La lecture nuit gravement à l’ignorance
« La lecture nuit gravement à l’ignorance » : cette affiche trône dans mon bureau depuis longtemps. Peut-être aurais-je dû en faire cadeau à Katherine Fafard, directrice générale de l’Association des libraires du Québec (ALQ).
Ayant reçu « des plaintes », elle avait fait disparaître les suggestions de livres de François Legault pour une campagne de l’ALQ. Certains lui reprochaient de donner une tribune à un premier ministre « raciste ». D’autres s’en prenaient à sa liste contenant un livre de Mathieu Bock-Côté.
Moi-même auteure de livres d’analyse politique, j’en ai eu les jambes sciées. Critiquée, Mme Fafard s’est excusée hier de son erreur. Son premier réflexe reste néanmoins d’avoir courbé l’échine devant des appels outranciers à sélectionner les idées et les livres sur d’obscures bases idéologiques.
Sa décision initiale était une énième manifestation pitoyable de la chasse ambiante aux idées. A-t-on besoin de rappeler l’humiliation imposée par l’Université d’Ottawa à une enseignante pour avoir dit le mot qui commence par « n » à des fins pédagogiques ? Un exemple parmi d’autres sur les campus.
Qu’est-ce que tout cela dit de nos sociétés ? Que dans notre monde de plus en plus polarisé, il n’y a plus rien d’étonnant à voir le même manichéisme s’étendre jusqu’à la sphère universitaire ou littéraire.
TENDANCE LOURDE
Derrière cette tendance lourde se cache toujours l’acte préliminaire de discréditer personnellement celle ou celui dont la pensée hérisse les censeurs patentés. Souvent, cela se fait par voie d’« étiquetage » simpliste et répétitif.
On trouve ainsi des polarisés de la « droite », indignés à temps plein de toute plume de la « gauche », qu’ils étiquettent mécaniquement d’« extrémiste ». On trouve aussi des polarisés de la « gauche », indignés à temps plein de toute plume conservatrice, qu’ils étiquettent mécaniquement de « raciste ».

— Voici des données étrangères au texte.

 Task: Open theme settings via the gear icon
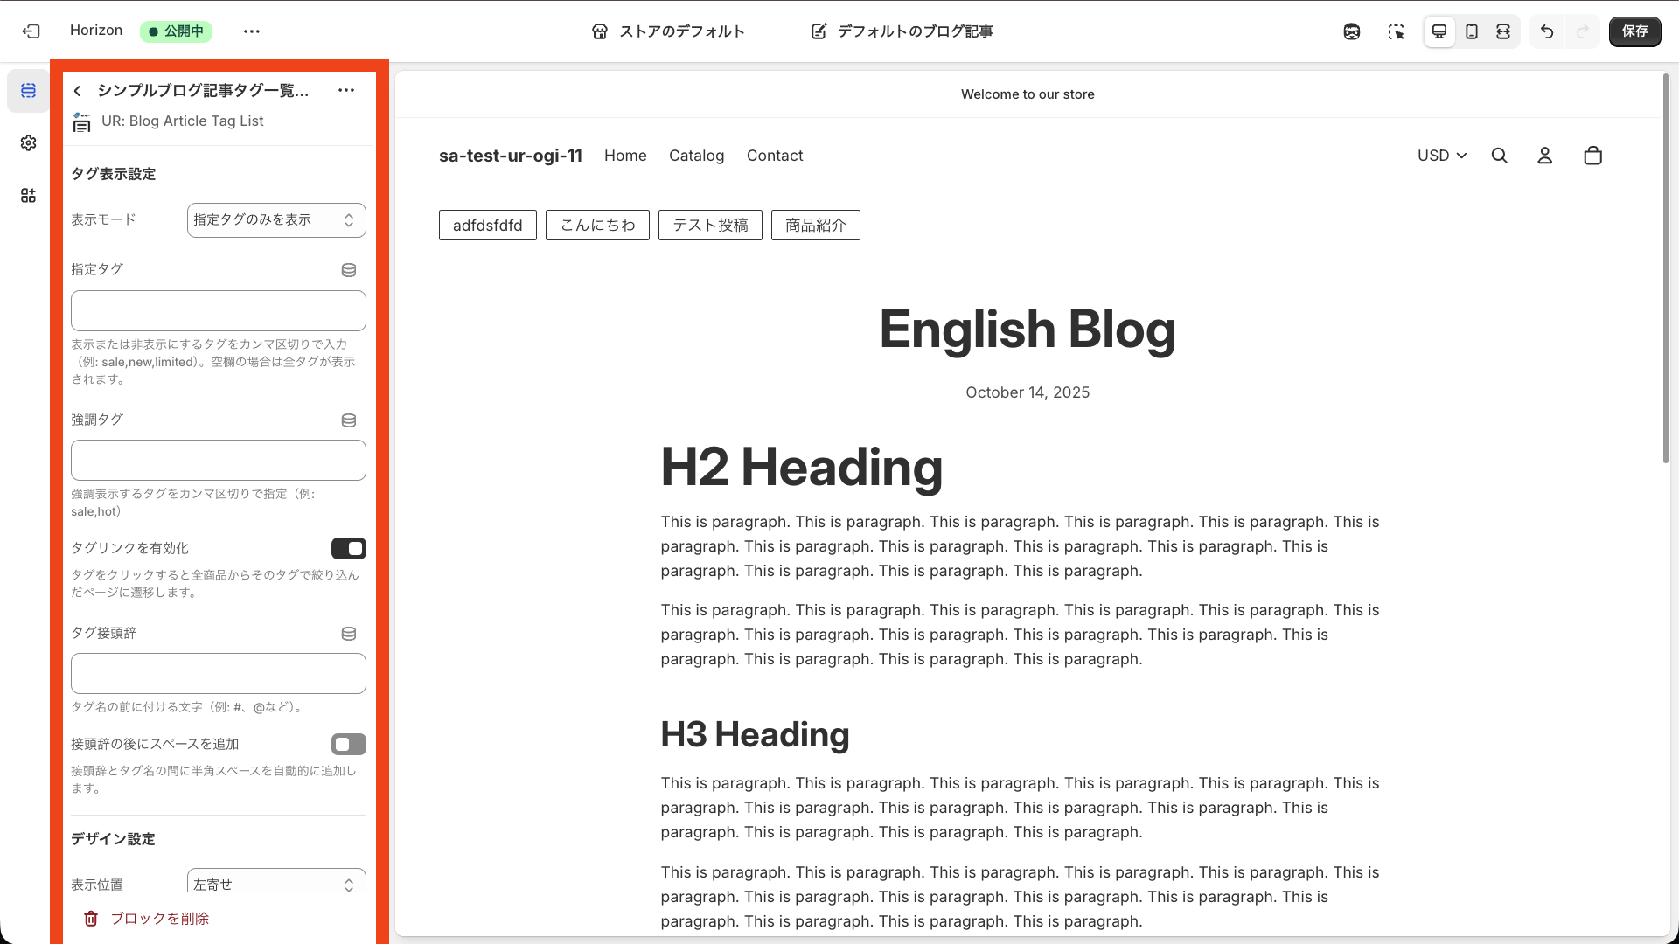pyautogui.click(x=28, y=143)
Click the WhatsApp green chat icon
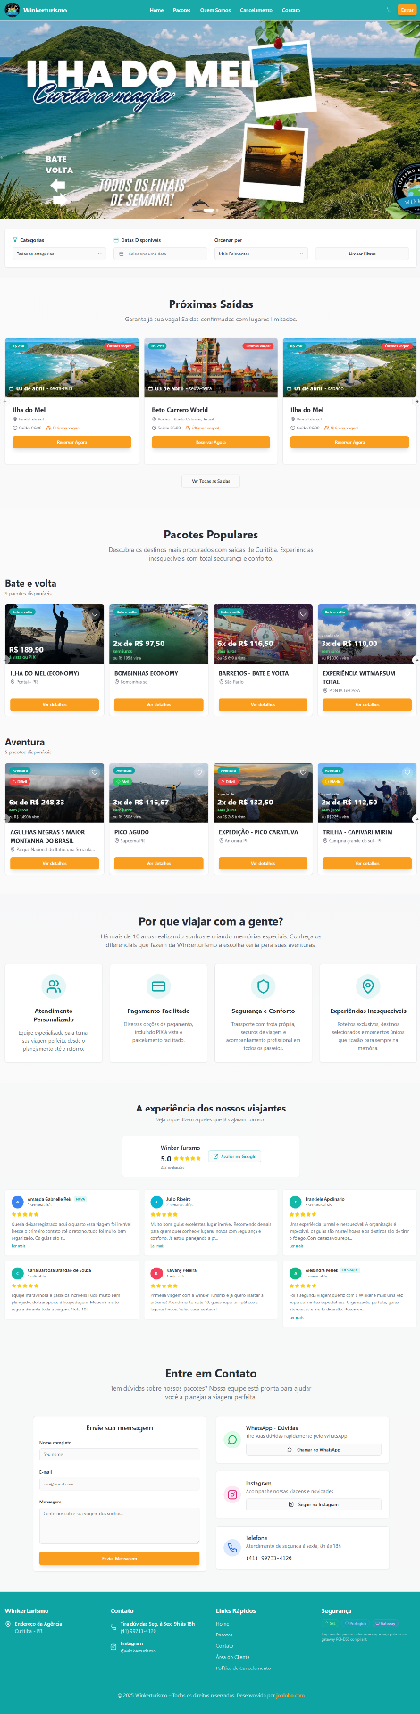This screenshot has width=420, height=1714. [x=232, y=1439]
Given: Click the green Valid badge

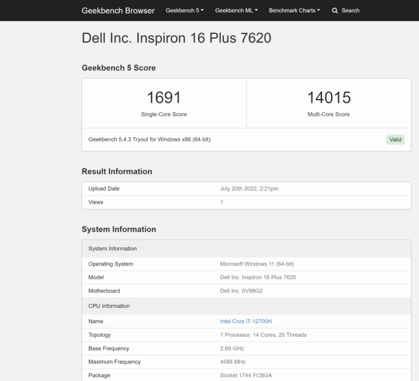Looking at the screenshot, I should [395, 140].
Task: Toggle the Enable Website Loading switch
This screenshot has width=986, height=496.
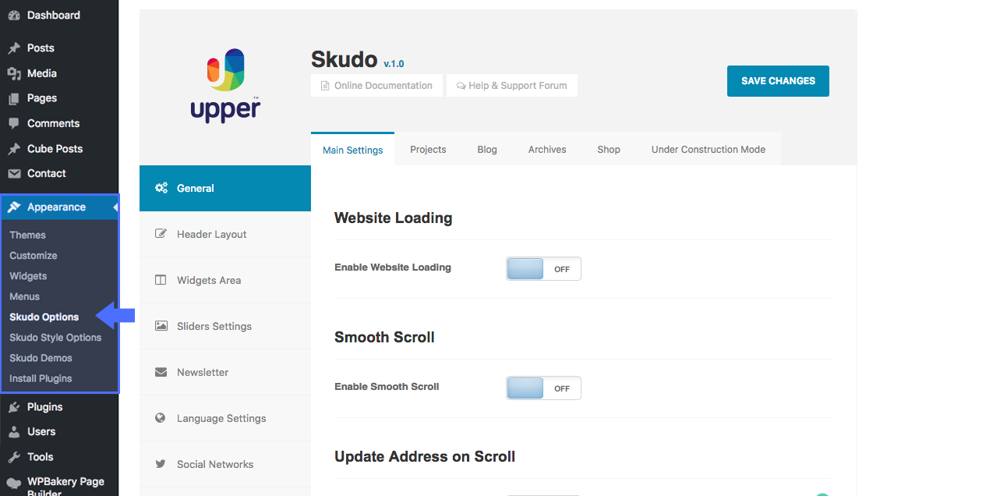Action: coord(543,269)
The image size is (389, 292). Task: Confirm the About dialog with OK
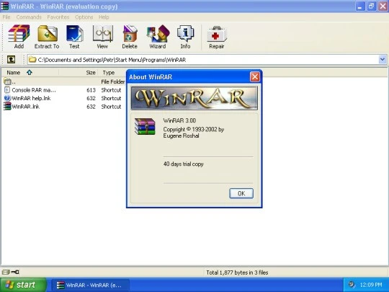click(x=241, y=193)
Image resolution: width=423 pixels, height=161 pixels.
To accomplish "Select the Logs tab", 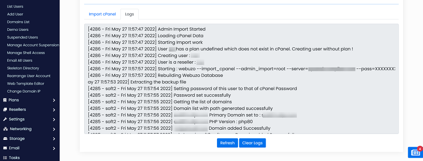I will (x=129, y=14).
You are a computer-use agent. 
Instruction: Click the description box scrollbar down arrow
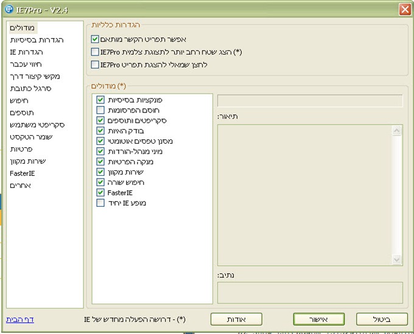[x=397, y=260]
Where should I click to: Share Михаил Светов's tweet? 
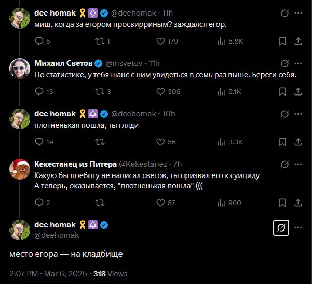(299, 92)
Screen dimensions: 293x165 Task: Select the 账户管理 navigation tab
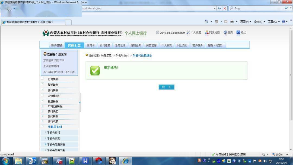[x=56, y=45]
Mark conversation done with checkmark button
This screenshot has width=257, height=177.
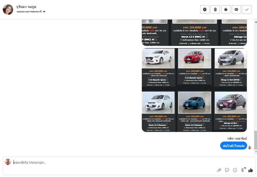pos(247,10)
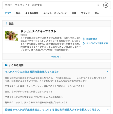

Qui veut tuer son chien l’accuse de la rage. C’est connu. L’usage du discrédit personnel pour tenter de rayer une pensée de la carte n’a rien de nouveau. Ce qui l’est, par contre, est son effet de contagion par la « chambre d’écho » des médias dits sociaux. Euxmêmes de redoutables vecteurs de polarisation.
On ne « chasse » plus seul les porteurs d’idées qui nous déplaisent. Sur le web, on chasse en meute. D’où la réaction épouvantée d’organisations, artistes, auteurs, universités, etc., lorsqu’ils sont visés par ces tirs groupés.
SE TENIR DEBOUT
Au lieu de se tenir debout, plusieurs cèdent aux inquisiteurs. Ils achètent la paix, mais creusent la tombe de la liberté d’expression. Pour la démocratie et la vie en société, le résultat est à l’avenant.
Le simple dialogue est de plus en plus difficile. Le débat courtois se fait rare. La discussion civilisée, aussi. L’écoute de l’autre, même dans le désaccord le plus marqué, en est l’ultime victime.
Ironiquement pour la controverse actuelle, il fut un temps, pas si lointain, où la lecture était pourtant la meilleure préparation possible au dialogue. Lire, n’est-ce pas s’ouvrir l’esprit et le coeur à ce que l’on ne connaît pas encore ?
De nos jours, au beau milieu d’une polarisation étouffante, le seul gagnant est le miroir. Celui dans lequel des censeurs bienheureux se mirent pour n’admirer que leur propre reflet.